*** Block opens ***

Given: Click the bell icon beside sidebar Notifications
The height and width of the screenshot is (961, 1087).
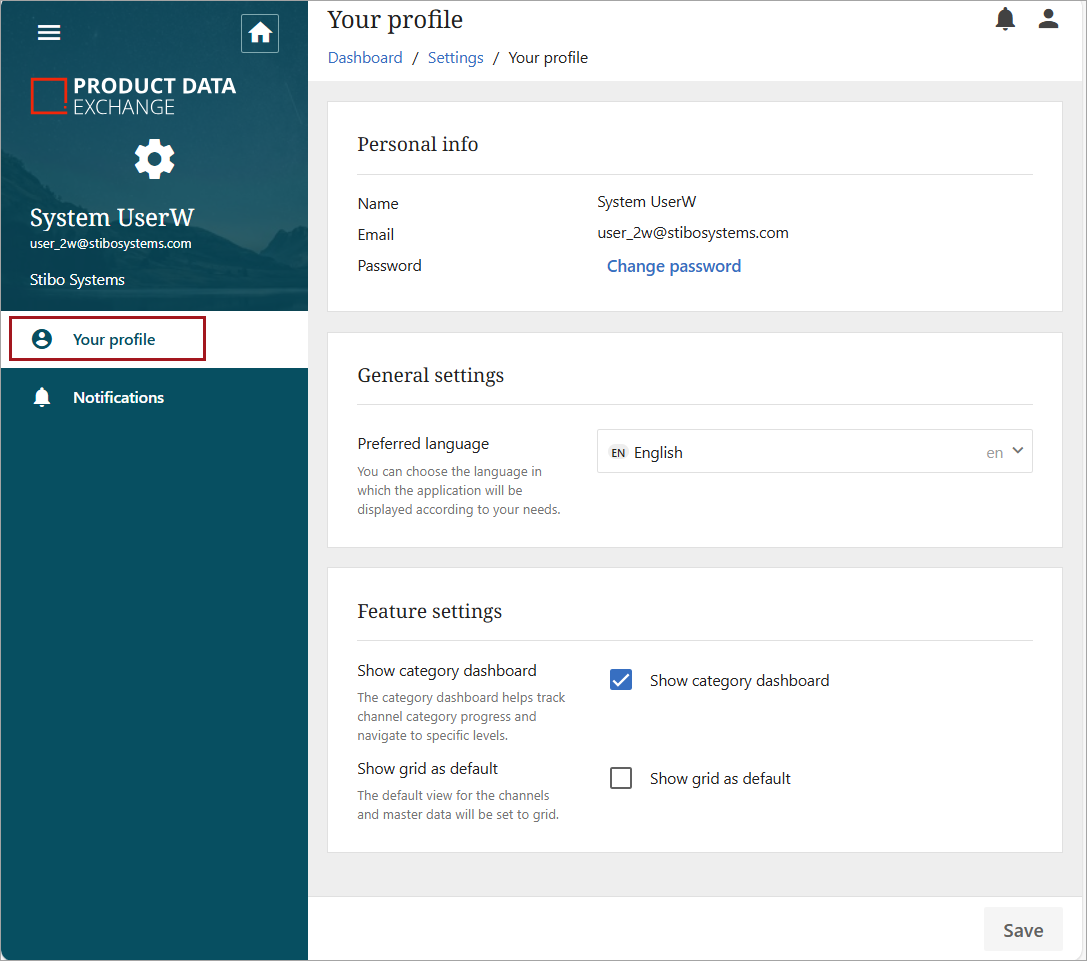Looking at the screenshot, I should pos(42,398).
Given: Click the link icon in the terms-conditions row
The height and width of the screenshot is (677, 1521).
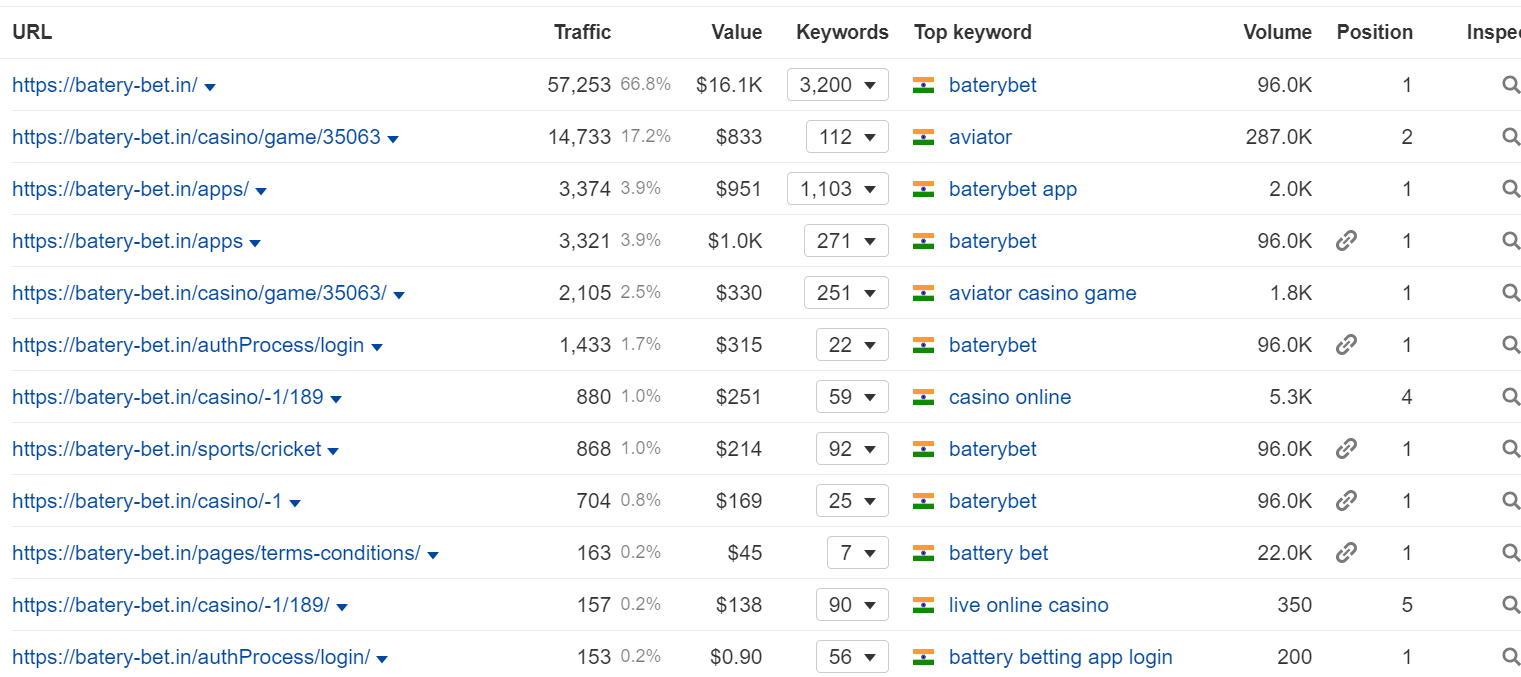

*** Block closes ***

The answer is every line of the data, exactly as written, with the pictures dropped.

Given: Click the bell icon beside sidebar Notifications
The height and width of the screenshot is (961, 1087).
Looking at the screenshot, I should pos(42,398).
Given: Click the link icon in the terms-conditions row
The height and width of the screenshot is (677, 1521).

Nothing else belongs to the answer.